PhenoMapper

PhenoMapper is an extension of Mapper Interactive, which is a web-based framework for interactive analysis and visualization of high-dimensional point cloud data built upon the mapper algorithm.

Installation

git clone git@github.com:tdavislab/PhenoMapper.git
cd PhenoMapper
python3 run.py

After running the above commands, you can run Mapper Interactive by visiting http://127.0.0.1:8000/ on the local machine (If possible, please use Chrome).

Dependencies

This software requires Kepler Mapper, scikit-learn, NetworkX and flask to run.

If you do not have these packages installed, please use the following command to intall them.

pip install scikit-learn
pip install networkx
pip install flask
pip install flask_assets

To perform linear regression, please also make sure you have statsmodels installed.

pip install statsmodels

Interface

Command-line API

Please refer to a user-guide here for the command-line API.

Data Format

Importing raw data

To compute a mapper graph, point cloud data can be input in CSV format.

The following is an example of an input CSV file.

x,y,z
0.013,0.275,0.465
0.216,0.981,-0.424
0.804,-0.424,0.217
...

Importing a pre-computed mapper graph

Using the command-line API, mapper graphs can be computed offline given a point cloud datset.

The outputting mapper graph will be saved in JSON format, which can be loaded in the GUI.

The following is an example of a mapper graph file.

{
    "nodes":{
        "cube0_cluster0": [19, 21, 66],
        ...
    },
    "edges":{
        "cube0_cluster0": ["cube1_cluster0"],
        ...
    }
}

Exploratory analysis

In the tool, we provide machine learning modules for futher exploring the input data. Currently, the tool allows to perform linear regression, logistic regression, PCA, t-SNE, and feature selection (based on linear SVC) on both the entire population or a selected subgroup of nodes. Moreover, the tool is designed for users to easily extend the framework to include machine learning modules available from Python libraries scikit-learn and statsmodels.

Warning message

Users should take it upon themselves to properly carry out the most appropriate statistical analysis of their datasets.

Model assumptions

We list the model assumptions for each machine learning module.

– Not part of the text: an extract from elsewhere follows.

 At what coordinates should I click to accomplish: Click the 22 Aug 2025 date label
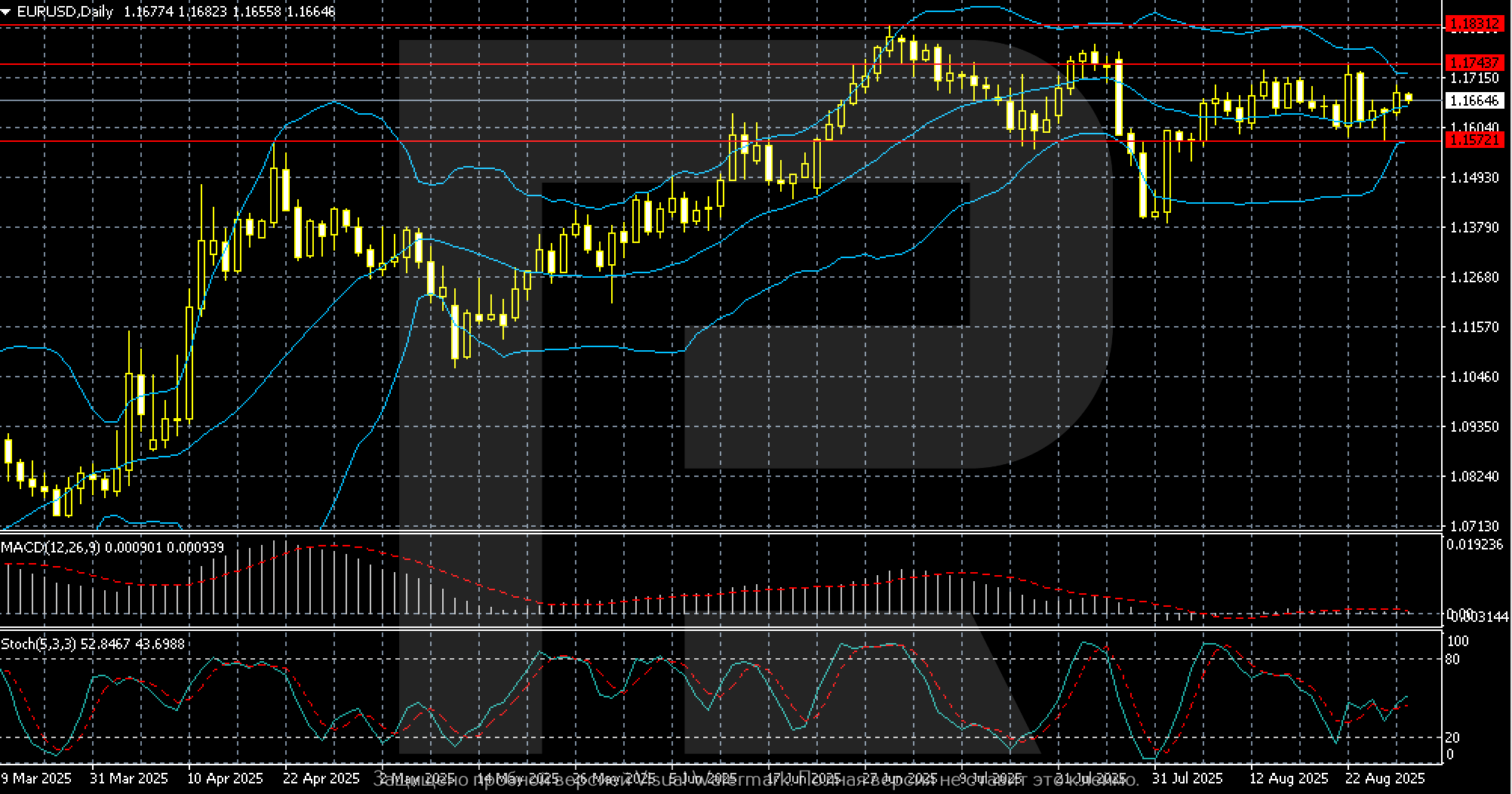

Before performing any kind of the exploratory analysis, please make sure the data meets the corresponding assumptions, otherwise, the fitted model might be less effective.

Linear regression: We don't make any additional assumptions for linear regression. The input data should satisfy the following four basic assumptions.
- Linearity: The relationship between the dependent variable y and independent variables X are likely to be linear.
- Homoscedasticity: The variance of residual is the same for any value of X.
- Independence: Observations should be independent of each other.
- Normality: For any fixed value of X, y is normally distributed.
Logistic regression:
- The dependent variable y should be binary.
- Independence: Observations should be independent of each other.
PCA:
- There is no unique variance, which means the total variance is equal to common variance.
t-SNE:
- According to the documentation from scikit-learn, it is highly recommended to use another dimensionality reduction method (e.g. PCA for dense data or TruncatedSVD for sparse data) to reduce the number of dimensions to a reasonable amount (e.g. 50) if the number of features is very high. (https://scikit-learn.org/stable/modules/generated/sklearn.manifold.TSNE.html)
Linear SVC
- The dependent variable y should be categorical.

Extendability

Novice user mode

Under Novice user mode, the new modules can be added by describing the module information within the app/static/uploads/new_modules.json. Currently, the tool allows the addition of supervised and unsupervised learning algorithms that are available via scikit-learn.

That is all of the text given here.